**WHAT THE TASK ASKS**
Across the records, how many lines contain "computer"? Answer with the number alone.

**RECORD EXCERPTS**
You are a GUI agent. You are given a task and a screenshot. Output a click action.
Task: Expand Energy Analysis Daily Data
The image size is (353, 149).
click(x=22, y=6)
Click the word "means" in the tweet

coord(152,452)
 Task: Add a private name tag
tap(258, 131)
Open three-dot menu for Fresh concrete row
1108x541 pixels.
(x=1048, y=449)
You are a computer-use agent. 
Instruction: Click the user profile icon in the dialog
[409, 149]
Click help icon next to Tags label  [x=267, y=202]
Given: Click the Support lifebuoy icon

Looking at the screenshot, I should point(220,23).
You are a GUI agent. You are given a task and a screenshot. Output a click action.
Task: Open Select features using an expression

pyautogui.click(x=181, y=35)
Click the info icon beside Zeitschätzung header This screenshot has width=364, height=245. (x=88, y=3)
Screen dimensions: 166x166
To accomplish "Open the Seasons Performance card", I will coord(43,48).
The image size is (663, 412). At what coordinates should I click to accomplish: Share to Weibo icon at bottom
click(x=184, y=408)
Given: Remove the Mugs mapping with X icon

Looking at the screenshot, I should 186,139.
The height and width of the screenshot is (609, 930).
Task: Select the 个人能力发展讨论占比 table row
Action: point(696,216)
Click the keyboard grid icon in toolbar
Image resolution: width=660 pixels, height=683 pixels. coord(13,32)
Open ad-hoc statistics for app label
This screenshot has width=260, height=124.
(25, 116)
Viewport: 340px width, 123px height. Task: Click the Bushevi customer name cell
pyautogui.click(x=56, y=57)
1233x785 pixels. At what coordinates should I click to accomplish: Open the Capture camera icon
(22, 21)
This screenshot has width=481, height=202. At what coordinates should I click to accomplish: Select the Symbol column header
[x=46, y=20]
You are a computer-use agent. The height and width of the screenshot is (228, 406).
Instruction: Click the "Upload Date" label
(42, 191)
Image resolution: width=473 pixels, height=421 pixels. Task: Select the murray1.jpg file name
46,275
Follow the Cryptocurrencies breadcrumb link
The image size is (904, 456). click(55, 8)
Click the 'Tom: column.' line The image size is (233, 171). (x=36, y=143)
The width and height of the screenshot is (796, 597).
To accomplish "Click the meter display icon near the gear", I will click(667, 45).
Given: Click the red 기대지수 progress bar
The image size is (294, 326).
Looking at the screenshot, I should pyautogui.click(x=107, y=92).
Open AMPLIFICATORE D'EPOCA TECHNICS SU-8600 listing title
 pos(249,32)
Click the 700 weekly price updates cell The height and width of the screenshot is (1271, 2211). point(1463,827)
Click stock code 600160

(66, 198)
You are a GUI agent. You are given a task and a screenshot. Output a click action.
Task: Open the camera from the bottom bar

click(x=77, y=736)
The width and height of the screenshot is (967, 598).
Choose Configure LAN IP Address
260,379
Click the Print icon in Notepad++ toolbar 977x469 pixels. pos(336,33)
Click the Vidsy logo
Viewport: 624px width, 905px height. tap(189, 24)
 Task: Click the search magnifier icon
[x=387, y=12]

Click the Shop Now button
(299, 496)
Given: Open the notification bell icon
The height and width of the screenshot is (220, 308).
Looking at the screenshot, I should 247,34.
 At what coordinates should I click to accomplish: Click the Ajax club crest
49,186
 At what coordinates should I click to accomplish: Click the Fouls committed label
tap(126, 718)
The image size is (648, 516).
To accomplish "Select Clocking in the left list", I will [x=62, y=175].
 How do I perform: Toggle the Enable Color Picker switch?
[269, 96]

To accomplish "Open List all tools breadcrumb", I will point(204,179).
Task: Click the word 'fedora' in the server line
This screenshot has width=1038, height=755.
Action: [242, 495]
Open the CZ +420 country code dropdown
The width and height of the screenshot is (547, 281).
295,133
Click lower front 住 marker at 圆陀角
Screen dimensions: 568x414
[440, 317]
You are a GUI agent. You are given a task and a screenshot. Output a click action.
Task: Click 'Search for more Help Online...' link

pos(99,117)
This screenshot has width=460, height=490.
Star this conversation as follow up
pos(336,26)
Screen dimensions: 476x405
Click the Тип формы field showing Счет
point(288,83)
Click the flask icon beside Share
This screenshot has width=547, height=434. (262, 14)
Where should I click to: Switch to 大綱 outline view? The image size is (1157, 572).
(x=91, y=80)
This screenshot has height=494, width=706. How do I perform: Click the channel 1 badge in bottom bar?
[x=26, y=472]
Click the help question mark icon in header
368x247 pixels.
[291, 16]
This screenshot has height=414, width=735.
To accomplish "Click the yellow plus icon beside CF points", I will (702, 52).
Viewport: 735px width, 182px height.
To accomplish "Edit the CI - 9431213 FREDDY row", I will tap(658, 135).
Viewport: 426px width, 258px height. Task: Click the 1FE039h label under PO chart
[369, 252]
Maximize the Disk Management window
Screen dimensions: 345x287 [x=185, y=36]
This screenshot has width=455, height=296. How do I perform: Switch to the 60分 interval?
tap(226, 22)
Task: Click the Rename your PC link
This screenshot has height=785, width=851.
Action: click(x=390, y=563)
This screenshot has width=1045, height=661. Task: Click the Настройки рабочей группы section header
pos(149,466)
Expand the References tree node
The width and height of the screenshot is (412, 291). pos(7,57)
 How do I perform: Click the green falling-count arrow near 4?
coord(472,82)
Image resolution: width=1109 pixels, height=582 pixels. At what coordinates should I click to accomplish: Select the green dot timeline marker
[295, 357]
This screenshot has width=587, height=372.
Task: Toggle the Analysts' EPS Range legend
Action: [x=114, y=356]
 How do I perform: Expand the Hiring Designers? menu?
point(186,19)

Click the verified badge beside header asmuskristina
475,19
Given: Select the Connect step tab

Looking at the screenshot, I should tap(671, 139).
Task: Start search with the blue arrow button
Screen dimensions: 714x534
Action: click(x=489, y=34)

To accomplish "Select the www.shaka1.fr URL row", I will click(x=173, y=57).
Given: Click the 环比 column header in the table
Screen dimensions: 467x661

**SOLUTION**
2